Açıkçası Kayserispor Kadıköy’e kaybetmeye gelmişti. Yeter ki, sindirimi zor bir skor olmasın! İlk golü yedikten sonra sanki galibiyetin üstüne yatar gibi tam takım savunma yapmak başka nasıl izah edilebilir.
Fenerbahçe ise kazanacağını biliyor ve kazanırken işin şovuna kaçıyor, hızlı oynamayı denemek istiyordu.
Neden?..
Mesut Özil oynamaya başladığında bekleyen takım olmak eşyanın tabiatına aykırıydı çünkü.
Kayserispor denemesi yeni bir tarzdı Fenerbahçe için… Erol Bulut’un Mesut Özilli takıma evrilme hamlesiydi. Dünyanın en iyi on numarasını almış takım topu rakibe bırakıp skor tabelasına bakarak doksan dakika geçiremezdi bunda sonra.
Ve Kayserispor da yeni tarzı denemek için biçilmiş kaftandı.

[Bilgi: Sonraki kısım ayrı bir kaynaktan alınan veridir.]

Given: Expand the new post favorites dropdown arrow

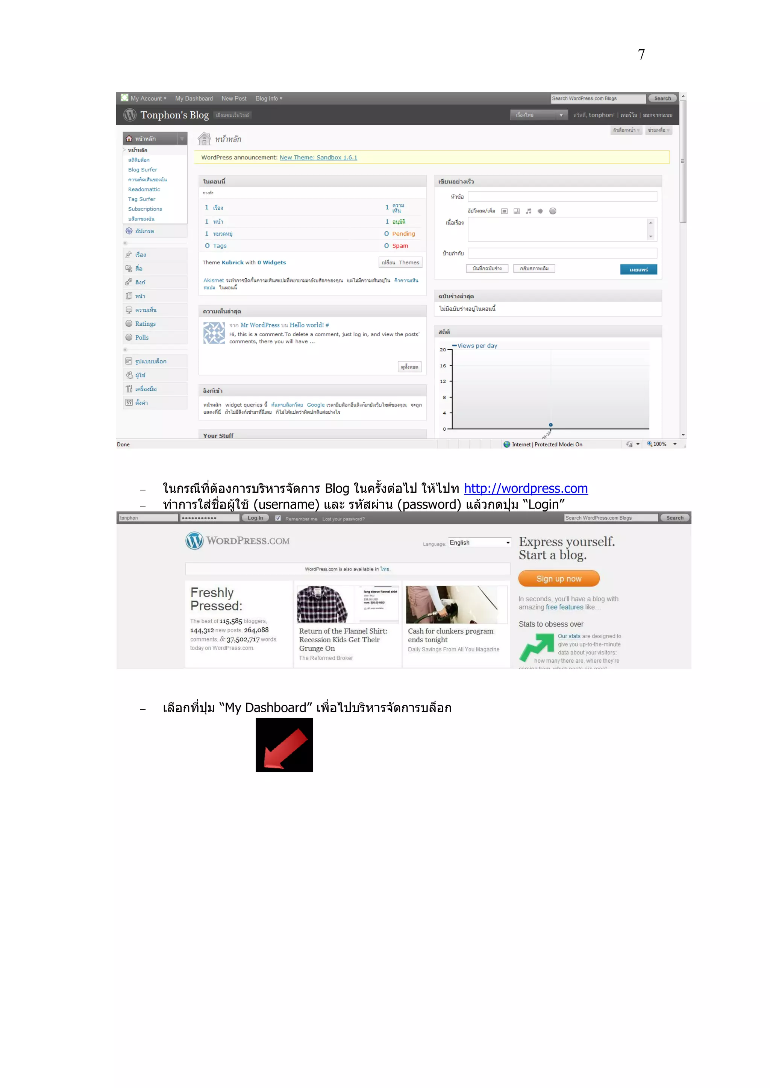Looking at the screenshot, I should coord(561,115).
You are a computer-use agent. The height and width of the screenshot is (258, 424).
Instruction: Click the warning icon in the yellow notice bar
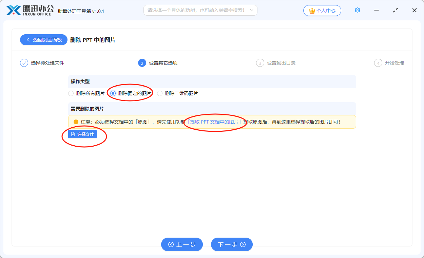click(x=75, y=122)
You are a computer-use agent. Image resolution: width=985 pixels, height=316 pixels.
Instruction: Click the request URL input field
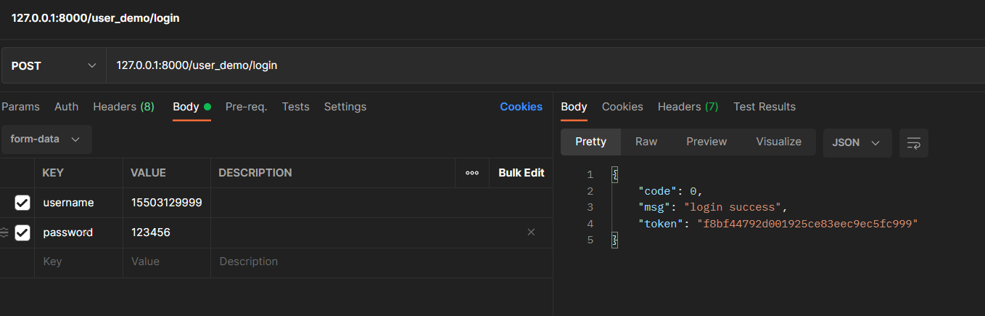tap(508, 65)

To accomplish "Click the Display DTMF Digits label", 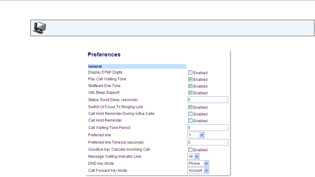I will pyautogui.click(x=105, y=72).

Denemekle kalmadı Fenerbahçe, başardı da!
Ligin yarısına gelirken son haftaların en hızlı Fenerbahçesini gördük.
Lakin hız başka, telaş başka. Antrenman boksörü gibi vurmadan darbe bekleyen rakip karşısında üçüncü bölgeye kadar şimşek gibi giden Fenerbahçe’nin ilk yarıda- orada eli ayağına karışıyordu sanki.
İlk devresi 4-5 golle bitecek maçta Kayserispor’un tek taktiği Hanrique ile topu taşıyıp Kanga ile skora gitmekti ki, Gustavo’dan başlayan Szalai takviyeli Fenerbahçe savunması karşısında hayal ötesiydi.
Yeni stoper Szalai elbette gelir gelmez Fenerbahçe savunmasının kralı olmadı… Lakin soğukkanlı bir kere. İkincisi oyunun içinde ayağındaki topu birine verirken bir hamle sonrasını düşünüp pas ihtimalini işaret ediyor takım arkadaşına. Sol ayağı ile verdiği uzun çapraz topları yerini buluyor. Karizma kokuyor adam.
Fenerbahçe’nin ilk yarıdaki golü ise forvetin garanti belgesi gibiydi. Samatta, Pelkas, Thiam hepsi golün içinde. Tam anlamıyla ekip işiydi.
Fenerbahçe’nin iyisi her zamanki gibi Pelkas ile birlikte Gustavo, kötüsü Valencia idi. Doğal olarak 70. dakikaya kalmadan çıkıp yerini Sosa’ya bıraktı. Bu bir soru işareti; neden büyük bir düşüş içinde Valencia?
Valencia çıkana kadar Fenerbahçe Caner ile tek kanat oynuyordu ama kendi kaderini kendisi yazmış Kayserispor için yetip de artıyordu bile. Thiam sürekli içeri girip pas adamı olamadığı için orta yapmaktan başka çaresi kalmıyordu Fenerbahçe sol bekinin.
İkinci yarı da golle başladı Fenerbahçe için. Daha da önemlisi, sakin ve güvenli bir Fenerbahçe vardı sahada.
Ardından oyuna giren Cisse’nin üçüncü golü geldi.
Goller bir yana asıl tek kale maç şehvetini yaşattı ev sahibine Kayserispor. Olması gerekenin sebebi oldu.
Ancak, tam anlamıyla teslim olmuş Kayserispor karşısında net galibiyet Fenerbahçe’ye farklı hayaller yaratmasın.
Adeta bir hediye gibiydi Kayserispor. Hücum etmeyen, savunmada temassız oynayan, boyu uzun, orta sahası etkisiz takım her zaman bulunmaz.
Varsa tadına doyum olmuyor ama aldanmamak lazım.